O'Connor's work is drawn from a large data set of texts written by young people, aged 10-12 and 14-17, who were asked to tell their life stories and to describe themselves 'and the Ireland that they inhabit' (p. 23) in order to provide a national data base and an archive. O'Connor and her colleagues engaged in a qualitative and quantitative analysis of a subset of these texts. They are guided by the notion that young people can help us to better understand 'youth' (2005: 10), though O'Connor points out the limitations of this method of understanding in that it may be difficult to assess how much the texts reflect normative ideas about childhood and adolescent identity (p. 25).
O'Connor explores several core themes in the book: love and work, time and space, and constructions of selfhood. Throughout the text, she is in dialogue with the work of Anthony Giddens (1991) and Ulrich Beck (1992) on identity and individualisation, examining some of the ways that the texts of Irish children both reflect and challenge these theories. She also draws extensively from the large body of work on youth studies, examining in particular whether theories about youth and childhood and structural embeddedness play out in the texts she examines.
O'Connor is perhaps most interested in the interplay between global and local, the power and performance of gender, and the ways in which relationships, as opposed to individual identity, still hold power in Irish children's lives. An important finding of this study is that young people expressed strong ties to the 'local,' even whilst living in a globalising context (p. 150), though perhaps their expression of ties to the local, such as their descriptions of the natural beauty of Ireland, perhaps engaged with the language of globalisation, such as that of tourism.
O'Connor, whose work has been concerned with gendered power, draws from her strengths in this area to provide an analysis of the role of gender in young people's texts. She is particularly interested in some of the ways that young people are 'doing gender' (Butler, 1991). For example, she focuses on young people's discussions of life style through this lens, pointing out that despite the fact that young people rarely mention their gender, they nonetheless engage in hegemonic behaviours connected to their assigned gender (p. 111). O'Connor also shows that gender is an important framework for the construction of young people's sense of self (p. 110).
O'Connor lays out the limitations of conducting textual analysis, and in particular some of the ways that these texts prevent an in-depth examination of some of the mediating impacts of the children's personal qualities, such as their class and where they are from. It may have been interesting to explore further some of the ways that the texts, as public documents, and in particular documents which are prospective, play a role in young people's expression of selfhood.
O'Connor's book makes some important claims about the significance of social and cultural context in analysing constructions of selfhood in late modernity. Ireland is a powerful example in this context, as it is a rapidly changing culture that still maintains some aspects of traditional societies.

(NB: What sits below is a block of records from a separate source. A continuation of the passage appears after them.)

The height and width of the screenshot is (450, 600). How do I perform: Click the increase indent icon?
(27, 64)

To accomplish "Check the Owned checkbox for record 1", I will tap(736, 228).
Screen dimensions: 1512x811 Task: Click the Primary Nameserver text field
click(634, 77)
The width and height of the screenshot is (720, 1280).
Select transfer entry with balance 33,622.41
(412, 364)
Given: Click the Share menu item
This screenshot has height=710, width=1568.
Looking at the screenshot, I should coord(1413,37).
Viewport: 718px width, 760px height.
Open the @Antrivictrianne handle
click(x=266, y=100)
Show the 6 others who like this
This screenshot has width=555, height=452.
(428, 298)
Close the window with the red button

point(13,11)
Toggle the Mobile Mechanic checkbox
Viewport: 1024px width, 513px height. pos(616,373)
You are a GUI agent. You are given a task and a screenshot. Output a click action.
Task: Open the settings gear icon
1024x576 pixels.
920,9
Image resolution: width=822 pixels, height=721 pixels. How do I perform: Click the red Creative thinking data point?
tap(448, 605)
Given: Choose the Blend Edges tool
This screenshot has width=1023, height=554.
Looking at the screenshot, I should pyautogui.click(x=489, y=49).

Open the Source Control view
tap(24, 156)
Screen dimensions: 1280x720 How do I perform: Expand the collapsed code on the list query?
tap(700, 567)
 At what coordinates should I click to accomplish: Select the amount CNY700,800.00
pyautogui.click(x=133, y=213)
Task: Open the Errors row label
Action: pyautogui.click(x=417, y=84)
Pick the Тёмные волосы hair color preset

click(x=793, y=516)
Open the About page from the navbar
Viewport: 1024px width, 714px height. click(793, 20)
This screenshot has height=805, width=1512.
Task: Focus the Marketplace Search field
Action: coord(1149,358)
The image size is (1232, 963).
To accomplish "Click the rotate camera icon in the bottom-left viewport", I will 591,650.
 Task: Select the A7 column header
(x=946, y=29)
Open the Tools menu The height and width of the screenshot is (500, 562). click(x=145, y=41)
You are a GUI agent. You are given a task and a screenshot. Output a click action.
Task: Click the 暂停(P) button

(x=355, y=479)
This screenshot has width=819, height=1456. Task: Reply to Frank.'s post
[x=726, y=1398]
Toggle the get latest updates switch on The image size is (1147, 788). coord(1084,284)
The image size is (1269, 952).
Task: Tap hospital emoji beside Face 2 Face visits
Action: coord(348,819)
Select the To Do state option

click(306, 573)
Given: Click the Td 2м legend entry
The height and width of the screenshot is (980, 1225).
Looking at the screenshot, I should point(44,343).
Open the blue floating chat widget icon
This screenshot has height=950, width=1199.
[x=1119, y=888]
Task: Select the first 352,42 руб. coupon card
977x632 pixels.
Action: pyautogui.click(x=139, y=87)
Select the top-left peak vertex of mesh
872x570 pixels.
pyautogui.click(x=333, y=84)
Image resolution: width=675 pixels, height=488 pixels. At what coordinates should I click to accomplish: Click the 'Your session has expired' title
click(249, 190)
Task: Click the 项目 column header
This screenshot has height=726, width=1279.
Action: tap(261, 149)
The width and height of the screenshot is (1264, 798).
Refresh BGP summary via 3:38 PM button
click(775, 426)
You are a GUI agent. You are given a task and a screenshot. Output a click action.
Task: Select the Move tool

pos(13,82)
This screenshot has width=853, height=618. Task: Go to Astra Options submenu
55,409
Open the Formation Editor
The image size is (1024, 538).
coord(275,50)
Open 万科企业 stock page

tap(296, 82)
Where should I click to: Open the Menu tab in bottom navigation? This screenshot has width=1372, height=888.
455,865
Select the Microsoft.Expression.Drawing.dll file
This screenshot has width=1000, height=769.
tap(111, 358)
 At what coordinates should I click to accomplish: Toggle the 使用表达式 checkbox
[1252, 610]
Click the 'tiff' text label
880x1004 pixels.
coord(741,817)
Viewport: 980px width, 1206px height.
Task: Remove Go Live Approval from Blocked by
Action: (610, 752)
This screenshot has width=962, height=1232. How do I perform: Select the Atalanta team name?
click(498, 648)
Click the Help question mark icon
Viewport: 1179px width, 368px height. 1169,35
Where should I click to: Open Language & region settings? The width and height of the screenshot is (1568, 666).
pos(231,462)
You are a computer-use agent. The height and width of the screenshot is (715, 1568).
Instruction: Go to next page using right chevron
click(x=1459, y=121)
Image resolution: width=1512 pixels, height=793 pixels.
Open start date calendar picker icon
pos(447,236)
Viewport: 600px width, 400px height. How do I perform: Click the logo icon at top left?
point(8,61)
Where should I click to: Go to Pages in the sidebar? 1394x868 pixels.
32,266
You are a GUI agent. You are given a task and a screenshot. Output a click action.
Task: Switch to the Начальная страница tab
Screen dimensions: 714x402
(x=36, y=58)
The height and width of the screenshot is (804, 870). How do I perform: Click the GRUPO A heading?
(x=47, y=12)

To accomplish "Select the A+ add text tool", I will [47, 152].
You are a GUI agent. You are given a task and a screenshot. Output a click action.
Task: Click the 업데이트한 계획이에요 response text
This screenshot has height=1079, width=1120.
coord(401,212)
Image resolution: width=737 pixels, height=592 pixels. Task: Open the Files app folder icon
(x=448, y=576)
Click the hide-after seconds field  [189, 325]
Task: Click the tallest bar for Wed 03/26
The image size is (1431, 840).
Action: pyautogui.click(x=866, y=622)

O'Connor's work perhaps creates an opening for a more in-depth qualitative analysis of young people's experiences and lives, particularly as Ireland becomes a focus point in the global financial crisis.
References
Beck, U. (199) Risk Society: Towards a New Modernity. London: Sage.
Butler, J. (1991) Gender Trouble. London: Routledge.
Giddens, A. (1991) Modernity and Self-Identity: Self and Society in the Late Modern Age. Cambridge: Polity Press.
O'Connor, P. (2005) 'Local embeddedness in a global world: young people's accounts,' Young, 13(1): 9-26.